13. El 10 de mayo de 2010, el Procurador General de la Nación solicitó a la Sala Plena de la Corte Constitucional “dar pronta respuesta sobre la manera en que se han protegido o se pretenden proteger los derechos fundamentales y especialmente el derecho al debido proceso (Art. 29 CP) del Doctor GERMÁN ARANGO ROJAS”, y le propuso como alternativas para ello declarar de oficio la nulidad de la Sentencia T-946 de 2008 o aclarar que ésta no le era oponible al Dr. Germán Arango Rojas.

14. El 6 de diciembre de 2010, según informó el mismo Presidente de la Corte Constitucional, la Sala Plena de esa Corporación decidió aclarar la Sentencia T-946 de 2008, precisando que ésta no tenía efectos sobre el Dr. Arango Rojas, toda vez que el mismo no había sido debidamente vinculado al proceso de tutela.

II. Efectos de la nueva de la decisión de la Corte Constitucional

1. La Sentencia T-946 de 2008 no le es oponible al Dr. Germán Arango Rojas. Esto quiere decir que no tienen efecto alguno ninguno de los juicios que de él se hacen en esa Sentencia y que, por virtud de la misma, el galeno ya no puede ser investigado o sancionado penal, disciplinaria o administrativamente.

2. La condena al Dr. Arango Rojas para que indemnice solidariamente los perjuicios supuestamente causados a la menor de edad discapacitada, que ordenó el Tribunal Administrativo de Caldas y que había sido reclamado por sus padres, ha perdido su sustento o fundamento jurídico y deberá revocarse.

3. La sanción ético-disciplinaria del Tribunal Nacional de Ética Médica, de la que fue objeto el Dr. Arango Rojas por motivo de no haber surtido con letra legible la historia clínica y no haber cumplido con lo ordenado en el Decreto 4444 ahora suspendido, dado que también tuvo su origen remoto en la Sentencia T-946 de 2008, también deberá revertirse.

III. Futuras actuaciones de la Procuraduría General de la Nación con respecto a este caso y a otros casos de la misma materia

1. Solicitar al Tribunal Administrativo de Caldas que adelante las acciones pertinentes para dejar sin efectos el auto de indemnización de perjuicios en que se solidariamente se condenó al Dr. Arango Rojas.

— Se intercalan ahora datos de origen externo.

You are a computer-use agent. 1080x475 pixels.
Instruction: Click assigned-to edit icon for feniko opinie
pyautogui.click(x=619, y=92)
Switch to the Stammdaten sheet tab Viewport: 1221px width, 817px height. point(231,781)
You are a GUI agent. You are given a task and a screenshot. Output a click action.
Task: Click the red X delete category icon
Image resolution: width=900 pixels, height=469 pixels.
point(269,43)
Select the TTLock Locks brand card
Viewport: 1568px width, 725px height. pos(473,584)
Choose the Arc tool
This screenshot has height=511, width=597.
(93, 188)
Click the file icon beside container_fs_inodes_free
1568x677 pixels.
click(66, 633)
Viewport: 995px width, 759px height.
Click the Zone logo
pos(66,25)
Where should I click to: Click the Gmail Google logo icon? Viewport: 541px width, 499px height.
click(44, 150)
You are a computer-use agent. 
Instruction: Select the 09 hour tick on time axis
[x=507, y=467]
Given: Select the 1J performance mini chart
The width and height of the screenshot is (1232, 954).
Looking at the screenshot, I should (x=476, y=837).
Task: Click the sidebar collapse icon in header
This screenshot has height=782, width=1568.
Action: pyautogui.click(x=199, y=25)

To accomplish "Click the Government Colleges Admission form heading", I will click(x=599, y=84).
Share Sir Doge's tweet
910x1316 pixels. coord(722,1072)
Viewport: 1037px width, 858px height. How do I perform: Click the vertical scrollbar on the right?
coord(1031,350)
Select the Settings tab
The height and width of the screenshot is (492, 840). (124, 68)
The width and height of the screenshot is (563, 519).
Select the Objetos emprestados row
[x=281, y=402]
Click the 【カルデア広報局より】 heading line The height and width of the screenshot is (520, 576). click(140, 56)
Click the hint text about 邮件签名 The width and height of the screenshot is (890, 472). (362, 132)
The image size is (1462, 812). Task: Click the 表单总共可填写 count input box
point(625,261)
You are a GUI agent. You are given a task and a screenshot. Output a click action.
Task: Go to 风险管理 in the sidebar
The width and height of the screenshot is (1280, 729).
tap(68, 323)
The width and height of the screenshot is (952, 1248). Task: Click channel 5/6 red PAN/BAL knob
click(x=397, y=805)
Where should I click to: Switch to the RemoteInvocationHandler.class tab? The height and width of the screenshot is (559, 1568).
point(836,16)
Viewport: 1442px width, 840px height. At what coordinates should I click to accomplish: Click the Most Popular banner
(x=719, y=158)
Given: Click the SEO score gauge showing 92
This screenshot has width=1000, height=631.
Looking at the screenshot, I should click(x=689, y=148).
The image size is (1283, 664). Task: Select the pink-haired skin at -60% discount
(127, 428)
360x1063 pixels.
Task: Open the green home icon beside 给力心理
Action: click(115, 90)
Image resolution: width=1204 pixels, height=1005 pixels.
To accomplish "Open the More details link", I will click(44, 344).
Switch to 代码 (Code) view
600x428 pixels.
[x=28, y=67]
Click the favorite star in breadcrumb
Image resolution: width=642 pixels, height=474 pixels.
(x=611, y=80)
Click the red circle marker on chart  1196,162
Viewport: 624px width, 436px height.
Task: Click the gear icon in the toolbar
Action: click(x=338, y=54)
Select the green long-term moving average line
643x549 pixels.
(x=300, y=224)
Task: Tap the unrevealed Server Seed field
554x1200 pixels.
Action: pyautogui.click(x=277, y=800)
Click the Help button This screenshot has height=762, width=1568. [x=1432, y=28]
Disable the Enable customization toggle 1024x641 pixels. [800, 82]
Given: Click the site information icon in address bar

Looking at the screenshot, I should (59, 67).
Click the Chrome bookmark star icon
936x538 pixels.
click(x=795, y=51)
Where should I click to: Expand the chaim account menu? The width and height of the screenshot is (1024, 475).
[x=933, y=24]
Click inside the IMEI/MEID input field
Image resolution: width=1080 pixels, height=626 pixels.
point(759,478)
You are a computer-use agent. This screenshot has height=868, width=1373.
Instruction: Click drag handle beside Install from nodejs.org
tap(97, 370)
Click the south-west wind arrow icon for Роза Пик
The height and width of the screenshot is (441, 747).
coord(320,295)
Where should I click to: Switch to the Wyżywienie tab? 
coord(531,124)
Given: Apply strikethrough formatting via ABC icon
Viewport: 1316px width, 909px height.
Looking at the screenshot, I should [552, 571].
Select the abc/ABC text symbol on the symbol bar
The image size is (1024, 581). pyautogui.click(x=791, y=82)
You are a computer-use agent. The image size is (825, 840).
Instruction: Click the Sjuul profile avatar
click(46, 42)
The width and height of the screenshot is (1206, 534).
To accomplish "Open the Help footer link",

2. Solicitar al Tribunal Nacional de Ética Médica dejar sin efectos la sanción ético-disciplinaria que hizo al Dr. Arango Rojas y borrar de sus antecedentes toda referencia a esta sanción, toda vez que estuvo motivada en el equivocado análisis fáctico del caso y en la indebida sanción que hizo la Sala Tercera de Revisión de la Corte Constitucional en la Sentencia T-946 de 2008 y estuvo fundada en un Decreto del Ministerio de la Protección Social que para el momento de esa decisión ya había sido suspendido por el Consejo de Estado, entre otros.

3. Continuar adelantado las acciones pertinentes para amparar los derechos fundamentales de la madre discapacitada del caso en cuestión y de su bebé, dado en adopción a sus abuelos.

4. Reiterar y reforzar su compromiso con los derechos fundamentales de las niñas, jóvenes y adolescentes en estado de embarazo, especialmente de las menores de edad y de todas las mujeres discapacitadas, así como con los derechos de los médicos y demás profesionales de la salud que hagan uso del derecho fundamental a la objeción de la conciencia, y con el debido cumplimiento de la Constitución, las leyes, las decisiones judiciales (de todos los Altos Tribunales) y los actos administrativos, buscando especialmente la defensa y efectividad de los derechos humanos y los intereses de la sociedad.

 

Fecha de publicación: 9 de diciembre de 2010. 1:30 p.m.